On the storage side many installations employ RAID (Redundant Array of Inexpensive Disk) technology to protect against disk failure. In the case of hardware RAID, the array firmware will often use advanced checksumming techniques and media scrubbing to detect and potentially correct errors. The disk drives also feature sophisticated error corrective measures, and storage protocols such as Fibre Channel and iSCSI feature a Cyclic Redundancy Check (CRC) that guards against data corruption on the wire.
At the top of the I/O stack, modern filesystems such as Oracle's btrfs use checksumming techniques on both data and filesystem metadata. This allows the filesystem code to detect data that has gone bad either on disk or in transit. The filesystem can then take corrective action, fail the I/O request, or notify the user.
A common trait in most of the existing protective measures is that they work in their own isolated domains or at best between two adjacent nodes in the I/O path. There has been no common method for ensuring true end-to-end data integrity…until now. Before describing this new technology in detail, let’s look at how data corruption is handled by currently shipping products.Data Corruption
This latent type of corruption can go undetected for a long period of time. It may take months before the application attempts to reread the data from disk, at which point the good data may have been lost forever. Short backup cycles may even have caused all intact copies of the data to be overwritten.
A crucial weapon in preventing this type of error is proactive data integrity protection, a method that prevents corrupted I/O requests from being written to disk.
For several years Oracle has offered a technology called HARD (Hardware Assisted Resilient Data), which allows storage systems to verify the integrity of an Oracle database logical block before it is committed to stable storage. Though the level of protection offered by HARD is mandatory in numerous enterprise and government deployments, adoption outside the mission-critical business segment has been slow. The disk array vendors that license and implement the HARD technology only offer it in their very high-end products. As a result, Oracle has been looking to provide a comparable level of resiliency using an open and standards-based approach.
A recent extension to the SCSI family of protocols allows extra protective measures, including a checksum, to be included in an I/O request. This appended data is referred to as integrity metadata or protection information.

Given data:
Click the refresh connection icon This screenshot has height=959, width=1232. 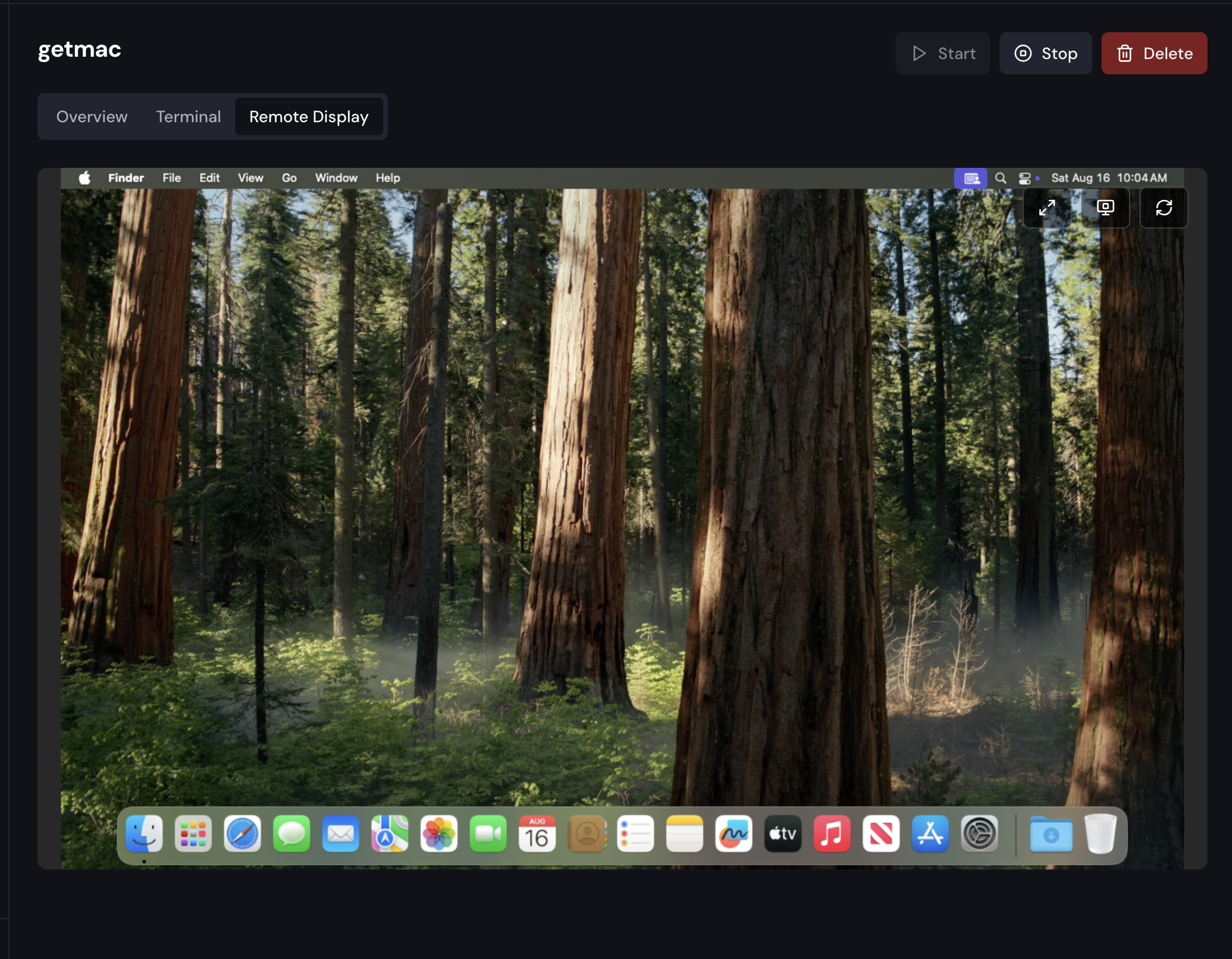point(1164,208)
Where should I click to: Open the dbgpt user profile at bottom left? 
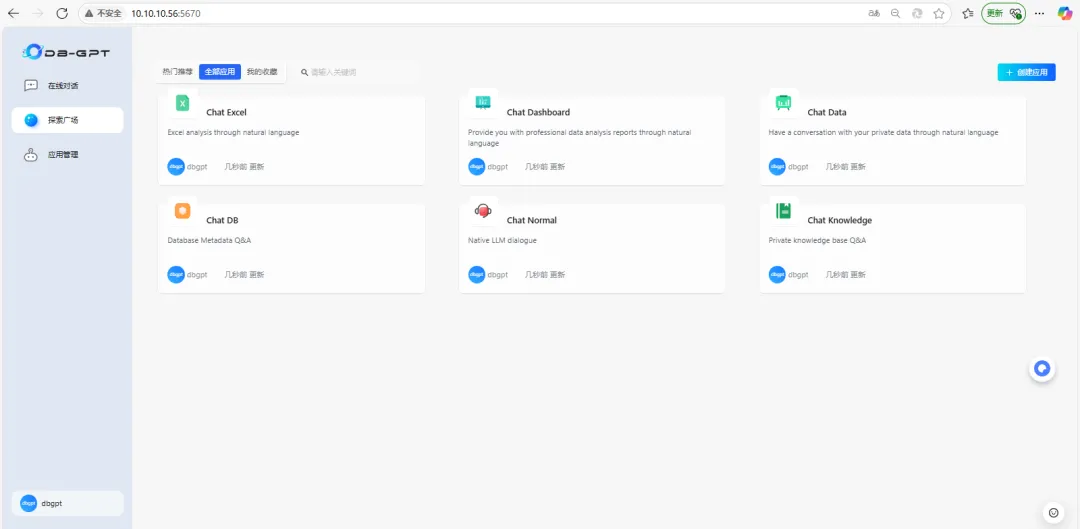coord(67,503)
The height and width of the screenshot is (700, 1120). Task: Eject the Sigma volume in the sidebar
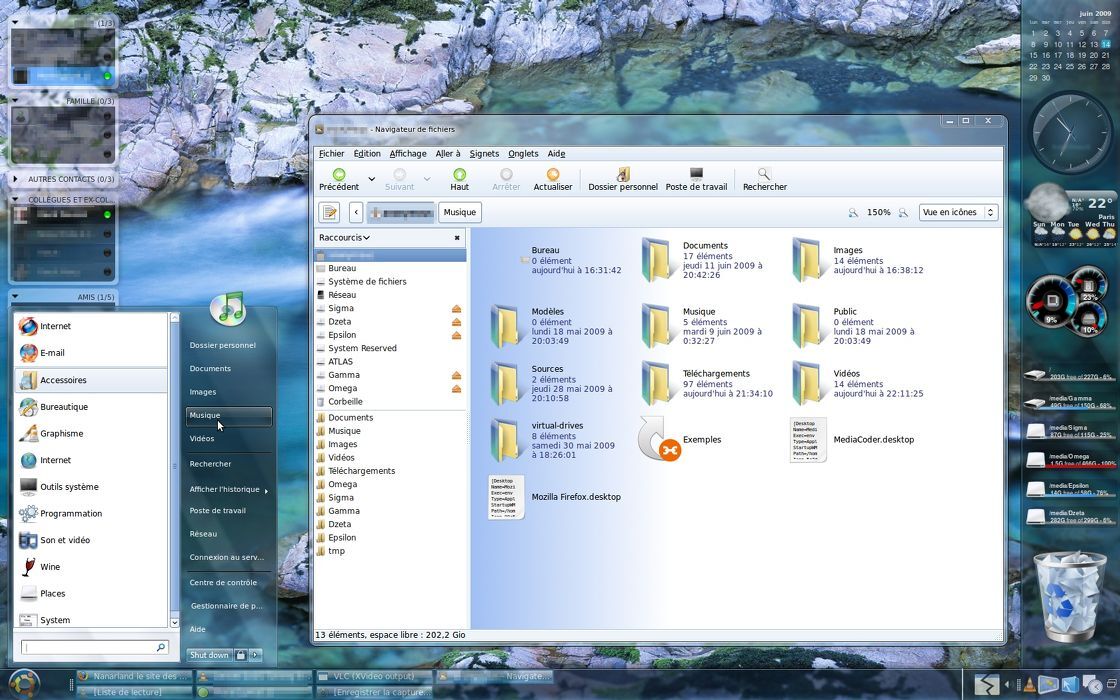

Task goal:
Go on with the article on end-to-end data integrity in storage, which appears above the data, starting right after its final sentence.

Answer to this exercise:
Unfortunately, the SCSI protection envelope only covers the path between the I/O controller and the storage device. To remedy this, Oracle and a few select industry partners have collaborated to design a method of exposing the data integrity features to the operating system. This technology, known as the Data Integrity Extensions, allows the operating system – and even applications such as the Oracle Database – to generate protection data that will be verified as the request goes through the entire I/O stack. Figure 1 illustrates the integrity coverage provided by the technologies described earlier.
T10 Data Integrity Field
T10 is the INCITS standards body responsible for the SCSI family of protocols. Data corruption has been a known problem in the storage industry for years and T10 has provided the means to prevent it by extending the SCSI protocol to allow integrity metadata to be included in an I/O request. The extension to the SCSI block device protocol is called the Data Integrity Field (DIF).
Normal SCSI disks use a hardware sector size of 512 bytes. (The term SCSI disk is used to refer to any enterprise-class storage device using the SCSI protocol, i.e., parallel SCSI, Fibre Channel and SAS.) However, when used inside disk arrays, the drives are often reformatted to a bigger sector size of 520 or 528 bytes. The operating system is only exposed to the usual 512 bytes of data. The extra 8 or 16 bytes in each sector are used internally by the array firmware for integrity checks.
DIF is similar in the sense that the storage device must be reformatted to 520 byte sectors. The main difference between DIF and proprietary array firmware is that the format of the extra 8 bytes of information per sector is well defined as well as being an open standard. This means that every node in the I/O path can participate in generating and verifying the integrity metadata.
Each DIF tuple is split up into three sections called tags as shown in Figure 2. There is a 16-bit guard tag, a 16-bit application tag, and a 32-bit reference tag.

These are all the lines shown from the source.